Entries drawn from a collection

= = =

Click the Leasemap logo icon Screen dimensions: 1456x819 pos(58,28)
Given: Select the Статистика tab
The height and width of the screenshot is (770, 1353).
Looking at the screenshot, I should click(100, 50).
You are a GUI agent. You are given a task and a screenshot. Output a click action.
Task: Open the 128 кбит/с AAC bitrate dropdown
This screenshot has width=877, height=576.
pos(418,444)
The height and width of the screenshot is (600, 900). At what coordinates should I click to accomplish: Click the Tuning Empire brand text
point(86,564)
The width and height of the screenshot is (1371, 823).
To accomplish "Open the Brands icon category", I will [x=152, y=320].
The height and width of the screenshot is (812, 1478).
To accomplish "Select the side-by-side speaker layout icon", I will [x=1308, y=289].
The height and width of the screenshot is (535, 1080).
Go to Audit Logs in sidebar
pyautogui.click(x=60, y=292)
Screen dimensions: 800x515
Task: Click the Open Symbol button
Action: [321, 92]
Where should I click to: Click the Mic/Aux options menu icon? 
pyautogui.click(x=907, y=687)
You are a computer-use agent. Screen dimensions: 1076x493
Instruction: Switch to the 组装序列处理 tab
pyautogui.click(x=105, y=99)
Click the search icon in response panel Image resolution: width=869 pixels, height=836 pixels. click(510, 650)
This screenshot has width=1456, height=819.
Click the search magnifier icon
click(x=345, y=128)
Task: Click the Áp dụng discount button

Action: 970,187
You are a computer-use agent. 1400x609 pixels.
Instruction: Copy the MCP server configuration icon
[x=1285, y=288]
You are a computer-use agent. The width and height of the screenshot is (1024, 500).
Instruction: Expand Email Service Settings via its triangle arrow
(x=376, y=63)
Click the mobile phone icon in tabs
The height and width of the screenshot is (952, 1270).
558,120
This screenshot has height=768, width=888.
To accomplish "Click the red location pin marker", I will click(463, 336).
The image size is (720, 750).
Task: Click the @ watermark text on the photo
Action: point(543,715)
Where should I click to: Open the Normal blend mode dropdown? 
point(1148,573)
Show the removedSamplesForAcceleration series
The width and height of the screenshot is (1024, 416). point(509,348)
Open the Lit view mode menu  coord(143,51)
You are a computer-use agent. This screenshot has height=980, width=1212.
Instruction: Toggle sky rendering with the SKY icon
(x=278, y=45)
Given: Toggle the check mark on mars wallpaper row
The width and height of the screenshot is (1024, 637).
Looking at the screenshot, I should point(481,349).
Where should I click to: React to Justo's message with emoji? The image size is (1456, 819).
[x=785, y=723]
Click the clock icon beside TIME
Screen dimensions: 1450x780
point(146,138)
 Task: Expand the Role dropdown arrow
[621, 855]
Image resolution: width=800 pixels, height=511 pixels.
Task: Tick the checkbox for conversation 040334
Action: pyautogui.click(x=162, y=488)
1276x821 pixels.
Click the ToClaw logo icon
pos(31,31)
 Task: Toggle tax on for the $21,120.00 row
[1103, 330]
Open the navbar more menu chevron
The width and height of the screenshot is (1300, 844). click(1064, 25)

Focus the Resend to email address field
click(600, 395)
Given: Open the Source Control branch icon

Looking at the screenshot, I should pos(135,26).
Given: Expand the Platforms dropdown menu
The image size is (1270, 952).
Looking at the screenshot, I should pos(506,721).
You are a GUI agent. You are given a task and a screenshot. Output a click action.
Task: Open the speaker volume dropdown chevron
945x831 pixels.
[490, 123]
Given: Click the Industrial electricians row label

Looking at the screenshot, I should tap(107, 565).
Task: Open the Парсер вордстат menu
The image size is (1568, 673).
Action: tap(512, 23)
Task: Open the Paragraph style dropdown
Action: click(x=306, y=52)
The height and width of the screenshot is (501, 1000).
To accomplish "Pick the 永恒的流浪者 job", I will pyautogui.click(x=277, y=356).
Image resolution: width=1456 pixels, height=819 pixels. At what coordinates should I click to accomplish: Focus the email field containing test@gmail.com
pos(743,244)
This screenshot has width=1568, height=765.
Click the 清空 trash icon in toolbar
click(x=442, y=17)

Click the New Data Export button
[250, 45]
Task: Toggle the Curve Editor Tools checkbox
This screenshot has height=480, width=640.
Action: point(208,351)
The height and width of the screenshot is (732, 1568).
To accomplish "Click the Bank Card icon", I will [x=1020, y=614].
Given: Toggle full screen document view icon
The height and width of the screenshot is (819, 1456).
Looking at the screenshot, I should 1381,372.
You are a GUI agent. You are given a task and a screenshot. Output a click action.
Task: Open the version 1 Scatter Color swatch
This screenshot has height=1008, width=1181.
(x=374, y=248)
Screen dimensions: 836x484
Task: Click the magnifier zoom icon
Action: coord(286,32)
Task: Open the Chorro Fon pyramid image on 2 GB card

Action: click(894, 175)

= = =

_WRITTEN EXERCISE_
Repeat all of the data above word for word, keeping every line unchanged.

_WRITTEN ANSWER_
Click the Leasemap logo icon Screen dimensions: 1456x819 pos(58,28)
Given: Select the Статистика tab
The height and width of the screenshot is (770, 1353).
Looking at the screenshot, I should click(100, 50).
You are a GUI agent. You are given a task and a screenshot. Output a click action.
Task: Open the 128 кбит/с AAC bitrate dropdown
This screenshot has width=877, height=576.
pos(418,444)
The height and width of the screenshot is (600, 900). At what coordinates should I click to accomplish: Click the Tuning Empire brand text
point(86,564)
The width and height of the screenshot is (1371, 823).
To accomplish "Open the Brands icon category", I will [x=152, y=320].
The height and width of the screenshot is (812, 1478).
To accomplish "Select the side-by-side speaker layout icon", I will [x=1308, y=289].
The height and width of the screenshot is (535, 1080).
Go to Audit Logs in sidebar
pyautogui.click(x=60, y=292)
Screen dimensions: 800x515
Task: Click the Open Symbol button
Action: [321, 92]
Where should I click to: Click the Mic/Aux options menu icon? 
pyautogui.click(x=907, y=687)
You are a computer-use agent. Screen dimensions: 1076x493
Instruction: Switch to the 组装序列处理 tab
pyautogui.click(x=105, y=99)
Click the search icon in response panel Image resolution: width=869 pixels, height=836 pixels. click(510, 650)
This screenshot has width=1456, height=819.
Click the search magnifier icon
click(x=345, y=128)
Task: Click the Áp dụng discount button

Action: 970,187
You are a computer-use agent. 1400x609 pixels.
Instruction: Copy the MCP server configuration icon
[x=1285, y=288]
You are a computer-use agent. The width and height of the screenshot is (1024, 500).
Instruction: Expand Email Service Settings via its triangle arrow
(x=376, y=63)
Click the mobile phone icon in tabs
The height and width of the screenshot is (952, 1270).
558,120
This screenshot has height=768, width=888.
To accomplish "Click the red location pin marker", I will click(463, 336).
The image size is (720, 750).
Task: Click the @ watermark text on the photo
Action: point(543,715)
Where should I click to: Open the Normal blend mode dropdown? 
point(1148,573)
Show the removedSamplesForAcceleration series
The width and height of the screenshot is (1024, 416). point(509,348)
Open the Lit view mode menu  coord(143,51)
You are a computer-use agent. This screenshot has height=980, width=1212.
Instruction: Toggle sky rendering with the SKY icon
(x=278, y=45)
Given: Toggle the check mark on mars wallpaper row
The width and height of the screenshot is (1024, 637).
Looking at the screenshot, I should point(481,349).
Where should I click to: React to Justo's message with emoji? The image size is (1456, 819).
[x=785, y=723]
Click the clock icon beside TIME
Screen dimensions: 1450x780
point(146,138)
 Task: Expand the Role dropdown arrow
[621, 855]
Image resolution: width=800 pixels, height=511 pixels.
Task: Tick the checkbox for conversation 040334
Action: pyautogui.click(x=162, y=488)
1276x821 pixels.
Click the ToClaw logo icon
pos(31,31)
 Task: Toggle tax on for the $21,120.00 row
[1103, 330]
Open the navbar more menu chevron
The width and height of the screenshot is (1300, 844). click(1064, 25)

Focus the Resend to email address field
click(600, 395)
Given: Open the Source Control branch icon

Looking at the screenshot, I should pos(135,26).
Given: Expand the Platforms dropdown menu
The image size is (1270, 952).
Looking at the screenshot, I should pos(506,721).
You are a GUI agent. You are given a task and a screenshot. Output a click action.
Task: Open the speaker volume dropdown chevron
945x831 pixels.
[490, 123]
Given: Click the Industrial electricians row label

Looking at the screenshot, I should tap(107, 565).
Task: Open the Парсер вордстат menu
The image size is (1568, 673).
Action: tap(512, 23)
Task: Open the Paragraph style dropdown
Action: click(x=306, y=52)
The height and width of the screenshot is (501, 1000).
To accomplish "Pick the 永恒的流浪者 job", I will pyautogui.click(x=277, y=356).
Image resolution: width=1456 pixels, height=819 pixels. At what coordinates should I click to accomplish: Focus the email field containing test@gmail.com
pos(743,244)
This screenshot has width=1568, height=765.
Click the 清空 trash icon in toolbar
click(x=442, y=17)

Click the New Data Export button
[250, 45]
Task: Toggle the Curve Editor Tools checkbox
This screenshot has height=480, width=640.
Action: point(208,351)
The height and width of the screenshot is (732, 1568).
To accomplish "Click the Bank Card icon", I will [x=1020, y=614].
Given: Toggle full screen document view icon
The height and width of the screenshot is (819, 1456).
Looking at the screenshot, I should 1381,372.
You are a GUI agent. You are given a task and a screenshot. Output a click action.
Task: Open the version 1 Scatter Color swatch
This screenshot has height=1008, width=1181.
(x=374, y=248)
Screen dimensions: 836x484
Task: Click the magnifier zoom icon
Action: coord(286,32)
Task: Open the Chorro Fon pyramid image on 2 GB card

Action: click(894, 175)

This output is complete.